» Problem requirements
Output only an exact transcription of the line containing "Instruction: Click the" and all lines that follow it in the data below.

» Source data
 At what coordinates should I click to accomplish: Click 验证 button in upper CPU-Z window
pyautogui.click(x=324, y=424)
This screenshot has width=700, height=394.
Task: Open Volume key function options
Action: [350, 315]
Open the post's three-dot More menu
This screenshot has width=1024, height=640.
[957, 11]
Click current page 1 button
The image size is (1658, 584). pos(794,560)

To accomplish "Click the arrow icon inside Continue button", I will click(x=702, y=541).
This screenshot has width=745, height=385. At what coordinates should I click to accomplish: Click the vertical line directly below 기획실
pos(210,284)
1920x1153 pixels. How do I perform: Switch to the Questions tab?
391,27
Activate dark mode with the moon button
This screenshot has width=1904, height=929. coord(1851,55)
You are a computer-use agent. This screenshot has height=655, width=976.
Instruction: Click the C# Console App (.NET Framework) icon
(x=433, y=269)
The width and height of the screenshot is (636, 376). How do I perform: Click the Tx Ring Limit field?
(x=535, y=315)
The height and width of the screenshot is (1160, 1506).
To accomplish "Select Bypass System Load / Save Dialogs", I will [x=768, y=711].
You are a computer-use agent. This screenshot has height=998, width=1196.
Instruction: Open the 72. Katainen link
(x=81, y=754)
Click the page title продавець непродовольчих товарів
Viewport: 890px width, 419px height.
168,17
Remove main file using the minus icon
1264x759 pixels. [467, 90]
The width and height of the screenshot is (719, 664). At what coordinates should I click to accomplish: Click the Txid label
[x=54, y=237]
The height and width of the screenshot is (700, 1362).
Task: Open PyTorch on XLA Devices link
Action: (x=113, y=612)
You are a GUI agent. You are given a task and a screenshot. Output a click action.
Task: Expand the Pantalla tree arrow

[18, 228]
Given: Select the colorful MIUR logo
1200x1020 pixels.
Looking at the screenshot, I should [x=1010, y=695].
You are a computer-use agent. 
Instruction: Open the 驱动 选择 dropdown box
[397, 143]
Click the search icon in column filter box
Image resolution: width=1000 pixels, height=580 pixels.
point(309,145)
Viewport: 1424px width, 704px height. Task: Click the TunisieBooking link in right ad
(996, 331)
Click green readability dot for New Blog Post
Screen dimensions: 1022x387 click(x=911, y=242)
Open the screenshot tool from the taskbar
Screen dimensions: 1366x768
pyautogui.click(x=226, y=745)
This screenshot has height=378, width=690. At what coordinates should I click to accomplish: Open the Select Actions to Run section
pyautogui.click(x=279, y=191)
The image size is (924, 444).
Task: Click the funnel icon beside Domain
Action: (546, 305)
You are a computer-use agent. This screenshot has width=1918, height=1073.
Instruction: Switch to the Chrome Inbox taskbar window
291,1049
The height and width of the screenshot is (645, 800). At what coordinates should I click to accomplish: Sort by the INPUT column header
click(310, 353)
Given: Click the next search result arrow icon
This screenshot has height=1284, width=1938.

» Finished exercise
Instruction: Click the C# Console App (.NET Framework) icon
(x=433, y=269)
The width and height of the screenshot is (636, 376). How do I perform: Click the Tx Ring Limit field?
(x=535, y=315)
The height and width of the screenshot is (1160, 1506).
To accomplish "Select Bypass System Load / Save Dialogs", I will [x=768, y=711].
You are a computer-use agent. This screenshot has height=998, width=1196.
Instruction: Open the 72. Katainen link
(x=81, y=754)
Click the page title продавець непродовольчих товарів
Viewport: 890px width, 419px height.
168,17
Remove main file using the minus icon
1264x759 pixels. [467, 90]
The width and height of the screenshot is (719, 664). At what coordinates should I click to accomplish: Click the Txid label
[x=54, y=237]
The height and width of the screenshot is (700, 1362).
Task: Open PyTorch on XLA Devices link
Action: (x=113, y=612)
You are a GUI agent. You are given a task and a screenshot. Output a click action.
Task: Expand the Pantalla tree arrow

[18, 228]
Given: Select the colorful MIUR logo
1200x1020 pixels.
Looking at the screenshot, I should [x=1010, y=695].
You are a computer-use agent. 
Instruction: Open the 驱动 选择 dropdown box
[397, 143]
Click the search icon in column filter box
Image resolution: width=1000 pixels, height=580 pixels.
point(309,145)
Viewport: 1424px width, 704px height. Task: Click the TunisieBooking link in right ad
(996, 331)
Click green readability dot for New Blog Post
Screen dimensions: 1022x387 click(x=911, y=242)
Open the screenshot tool from the taskbar
Screen dimensions: 1366x768
pyautogui.click(x=226, y=745)
This screenshot has height=378, width=690. At what coordinates should I click to accomplish: Open the Select Actions to Run section
pyautogui.click(x=279, y=191)
The image size is (924, 444).
Task: Click the funnel icon beside Domain
Action: (546, 305)
You are a computer-use agent. This screenshot has width=1918, height=1073.
Instruction: Switch to the Chrome Inbox taskbar window
291,1049
The height and width of the screenshot is (645, 800). At what coordinates should I click to accomplish: Sort by the INPUT column header
click(310, 353)
Given: Click the next search result arrow icon
This screenshot has height=1284, width=1938.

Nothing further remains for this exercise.